Con el encargo cumplido, Evelin se despidió con una leve reverencia antes de volver a subir al carruaje. Cuando las ruedas retomaron su marcha, una sutil sombra de desánimo cruzó su rostro: no había hallado a nadie que le ofreciera el pretexto de una parada.

De pronto, sus ojos se posaron en Gabriel, que avanzaba por la calle con un porte seguro y audaz. La sorpresa, seguida de una oleada de emoción, la recorrió de inmediato. No lo esperaba allí, y aquel encuentro fortuito le aceleró el corazón, transformando lo que hasta entonces había sido un simple recado en algo súbitamente más significativo.

Gabriel caminaba con paso firme hacia el edificio de correos, una carta importante en mente. Sus pensamientos estaban tan centrados en su propósito que parecía abstraído del resto: del murmullo de la ciudad, del roce de la brisa vespertina y hasta de las miradas que, como la de Evelin, se detenían en su figura.

De pronto, una voz clara lo alertó:

—¡Señor Whitaker!

Al alzar la vista, distinguió un carruaje que se detenía cerca de él. En su interior, Evelin lo observaba con una sonrisa amplia que iluminaba su rostro. Gabriel, al reconocerla, le devolvió el gesto y se aproximó.

—¿Qué hace caminando por aquí? —preguntó ella, con un matiz divertido y un brillo pícaro en los ojos.

—Buenas tardes, señorita. Voy al correo —respondió él con naturalidad, procurando disimular la sorpresa de encontrarla allí.

—¿Quiere que lo acerque? —ofreció Evelin con entusiasmo—. Podríamos ir juntos.

Gabriel negó con la cabeza, esbozando una ligera sonrisa:

—Prefiero caminar. Nada mejor que aprovechar una tarea para estirar las piernas y despejar la mente.

Evelin frunció ligeramente el ceño, entre divertida y pensativa, y luego se volvió hacia el cochero:

—Muy bien —dijo con decisión—, continúe hasta el correo y espéreme allí.

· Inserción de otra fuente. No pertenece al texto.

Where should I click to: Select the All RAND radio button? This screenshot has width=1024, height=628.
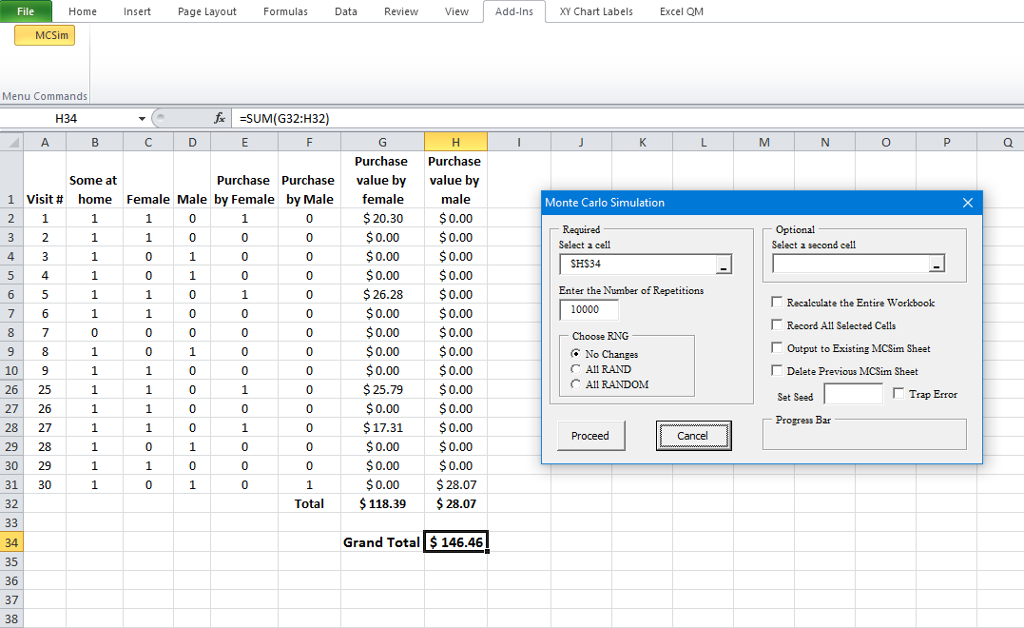(x=575, y=371)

Se volvió hacia la joven que la acompañaba:

—Tú quédate en el carruaje, ve con él.

La joven asintió y se acomodó, mientras Evelin descendió con cuidado, guiada por la mano firme de Gabriel, acomodando discretamente su vestido para evitar un tropiezo. Con paso ligero, se situó a su lado; él, en un gesto caballeroso, le ofreció el brazo. Juntos comenzaron a avanzar por la calle bañada por los últimos destellos dorados del atardecer, mientras la brisa suave envolvía aquel encuentro en una atmósfera inesperadamente grata.

Caminaban lado a lado, el leve roce de sus brazos al encontrarse con cada paso creaba una conexión silenciosa, apenas perceptible pero cargada de significado. Evelin rompió el silencio primero, con una sonrisa traviesa:

—No pensé encontrarlo por aquí a esta hora —comentó, mirando hacia él de reojo—. ¿Siempre va caminando al correo, o es un día especial?

Gabriel esbozó una sonrisa ladeada:

—Depende del día —respondió—. Hoy necesitaba despejar la mente antes de ocuparme de asuntos importantes. Caminar ayuda a ordenar las ideas.

Evelin rió suavemente, una melodía que hizo que Gabriel desviara apenas la mirada hacia ella.

—Bueno, supongo que puedo considerar este paseo como un favor entonces —dijo, intentando mantener la ligereza en la voz—.

Gabriel la miró de reojo, con una curiosa mezcla de interés, y preguntó:

—¿Acaso hay alguna idea en tu mente que necesite ordenarse, Evelin?